Thursday, April 12, 2007

PERPETUAL WINTER FOR PERPETUAL SPRING

If there’s one thing we have in abundance here at The Apocryphist, it’s hunches. Our nose twitches at the scent of the possible; we are highly susceptible to cool draughts emanating from the as-yet-unknown. And lately we’ve been smacked upside the head by a cold draught indeed: the extended chill in the air outside, suspiciously prominent in its mid-April freakishness.

Many people go around and indiscriminately accuse the government of being responsible for every trivial ill. But not us: we only accuse for the big stuff. And nothing is bigger than the weather.

We’ve written previously about the perceptual causes of global warming, but this particular weather pattern we’re experiencing in the United States right now – unseasonably frigid, barely any sun, lacerating rains – is of a different class altogether. However, it is similar to global warming in that it has everything to do with politics.

No one, from the top to bottom of our nation’s vast beaureaucracy, denies that the war in Iraq is not going well.
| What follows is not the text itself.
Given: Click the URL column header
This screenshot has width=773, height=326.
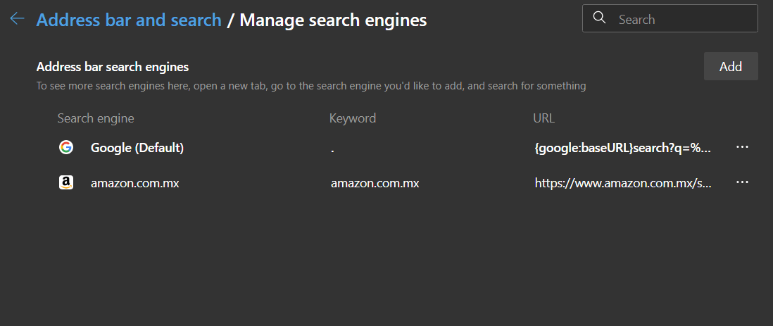Looking at the screenshot, I should 543,118.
The question is, what is to be done about it? Congress has one idea; the executive branch has another; and this dichotomy is being played out in every corner of our 52.5 states.
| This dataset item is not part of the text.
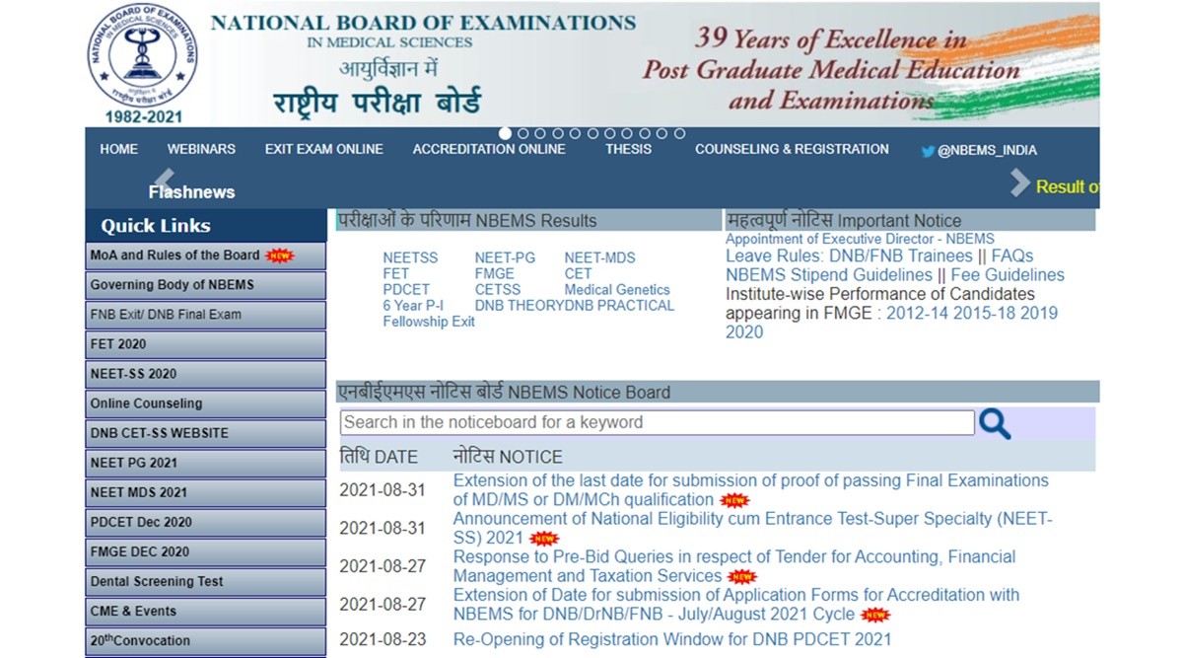1183x658 pixels.
Task: Click the noticeboard keyword search field
Action: pyautogui.click(x=657, y=422)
The National Weather Service – the agency responsible for the nation’s weather, duh – is a part of the National Oceanic and Atmospheric Administration, which is in turn subsidiary to the U.S. Department of Commerce – an agency answerable to the White House. All the pieces are now in place. President Bush – at the advice of Karl Rove – has ordered his lackeys to lengthen winter, causing citizens to spend so much time bitching about the cold that they don’t have time to concern themselves with politics. After the full manufacture this artificial crisis, he will command the National Weather Service to embark upon a late spring, for which the people will be so grateful that thoughts of war will be even further from their minds.

This is far from the first time that such a policy has been adopted. FDR initiated particularly cold winters during the Great Depression to encourage unemployed workers to pull themselves up by the bootstraps and enlist in New Deal programs. More recently, Richard Nixon issued a gorgeous summer in the midst of the Watergate controversy, but a fat lot of good it did him.

Our hunch is that our hunch about this is correct. Just when things feel at their worst – this morning, say – the skies will begin to clear and we’ll all be grateful for the sun and warmth. Too bad the weather report is forecasting more of the same for the foreseeable future.